A little extract from our book Real Coffee. Seems a fitting way to start a coffee blog.

Coffee is a precious, exotic and beautiful product. It’s really really hard to grow, to process and prepare for market. Yet we expect it to be on tap, at all times, effortlessly. Coffee has many many flavours but to most of us it’s just a commodity. We have lost touch with coffee and need to reconnect.

In recent coffee history people talk about the “Three Waves of coffee”. The first is the invention of instant coffee in the early 20th century, making coffee a household drink the world over. The second wave began with Starbucks in Seattle in the 80’s making coffee a ‘shared social experience’ and the explosive growth of coffee shops. Both these movements transformed our relationship with coffee. But taste and quality were inevitably sacrificed to convenience and mass production. Specialty coffee, we call it “Real Coffee”, is the third wave. It’s a reaction to the other two. With Real Coffee, the product and its quality take centre stage.

Real Coffee is the best of the coffee crop in every coffee growing region. The most flavoursome. It’s typically grown at the highest altitudes and where the atmospheric conditions converge to create the perfect farming environment. Real Coffee is inherently ethical. The growing conditions are invariably organic by default, and the premium the farmer obtains typically exceeds the wages offered by some NGO certification brands. Farmers recognise the value of these beans and process them with enormous care. They are hand sorted, washed and dried. Machine use is kept to a minimum.

With commodity coffee the opposite is the case. Machines are widely used as quality is not a factor – it’s just weight. The term ‘Specialty’ was first coined in 1974 by a gutsy american coffee trader, Erna Knutsen. She’d been offered one bag of “special green beans”. Her boss said she could buy it if she could sell it. She did. Everyone loved it.
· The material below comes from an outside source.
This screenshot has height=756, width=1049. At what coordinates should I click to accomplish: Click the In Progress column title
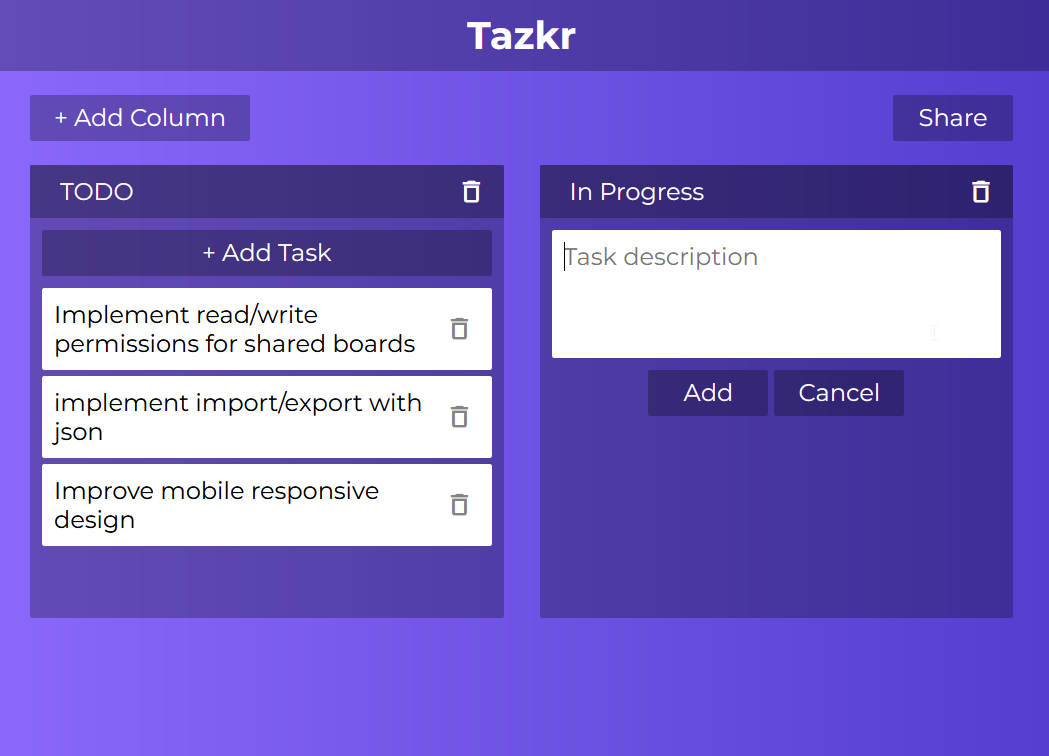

She went back and bought 300. Specialty coffee quickly took root on America’s west coast and the focus on quality and flavour inspired early adopters, all of whom continue to lead the coffee revolution in the states.

The movement spread to New Zealand and to Australia and on to London. Now it reverberates around the world. With specialty coffee festivals hosted in a rapidly growing coalition of cities, including: London, Shanghai, Melbourne, Amsterdam, Dublin, Berlin, Stockholm, Beijing, Seoul, New York, Athens, Budapest, Ho Chi Minh, Auckland, Nashville, Helsinki, Brazil, Sao Paulo, Toronto, Addis Ababa, Istanbul, Mumbai, Tokyo, and Bogota. In our country, the UK, after a slow start, Specialty Coffee is picking up the pace. It’s now over 10% of the total coffee market, and experiencing double digit growth every year.
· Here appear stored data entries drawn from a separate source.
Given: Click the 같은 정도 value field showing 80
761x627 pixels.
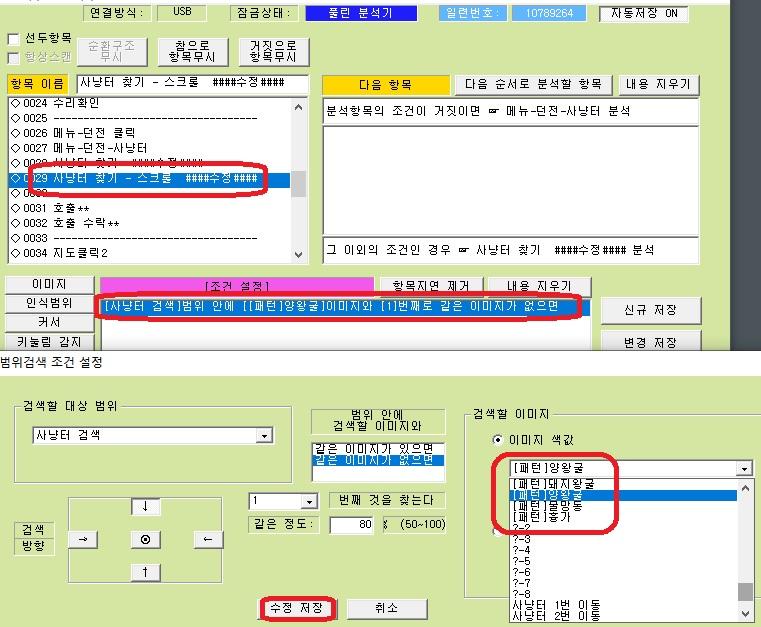Looking at the screenshot, I should point(350,525).
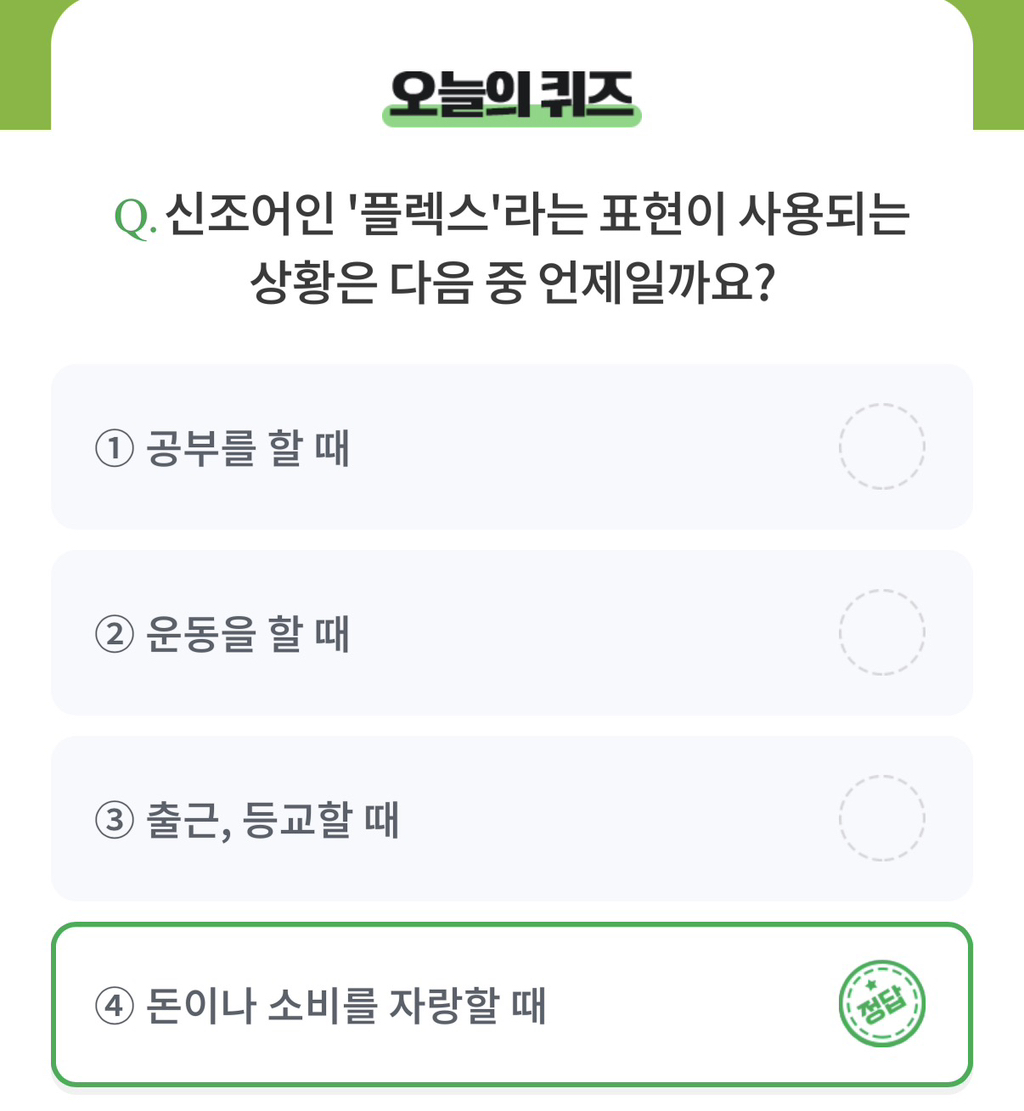Click the circled number 1 icon
This screenshot has height=1111, width=1024.
(x=114, y=448)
That’s faster than the coffee market as a whole, driven by consumers desire for quality, product honesty – and flavour. Specialty coffee is defined by the global governing body, the Specialty Coffee Association, who also set the standard. They rate all coffees from 0 to 100. 80 and above is Specialty. 85 and above is amazing. The best coffees in the world. Under 80 is commodity – more ordinary, necessarily dark roasted and bitter coffee, that needs milk and sugar to make it drinkable.

The scoring is all about flavour using terms such as acidity, body, sweetness, clean cup, fragrance/aroma and aftertaste to describe that desired sensory experience. Just a reminder, commodity coffee (high street coffee) is sold by weight. Real Coffee brings out the unique flavour of each type of bean. It’s smooth and not bitter. It’s best taken black, although milk is fine.

Commodity coffee is bitter. It’s roasted far darker than Real Coffee. This is done to achieve consistency. When you have thousands of coffee shops and supermarket aisles to fill you need it to taste the same in every one. “Burnt always tastes burnt.” This dark roasting also hides defects. Defective beans affect flavour. The Real Coffee standard allows no major defects. With commodity coffee there is no limit to the defects allowed.

Real Coffee is now mainstream. Like good wine, artisan cheese, real bread, and real meat. It’s on the radar for people who want a great taste experience and truly care about the food they eat.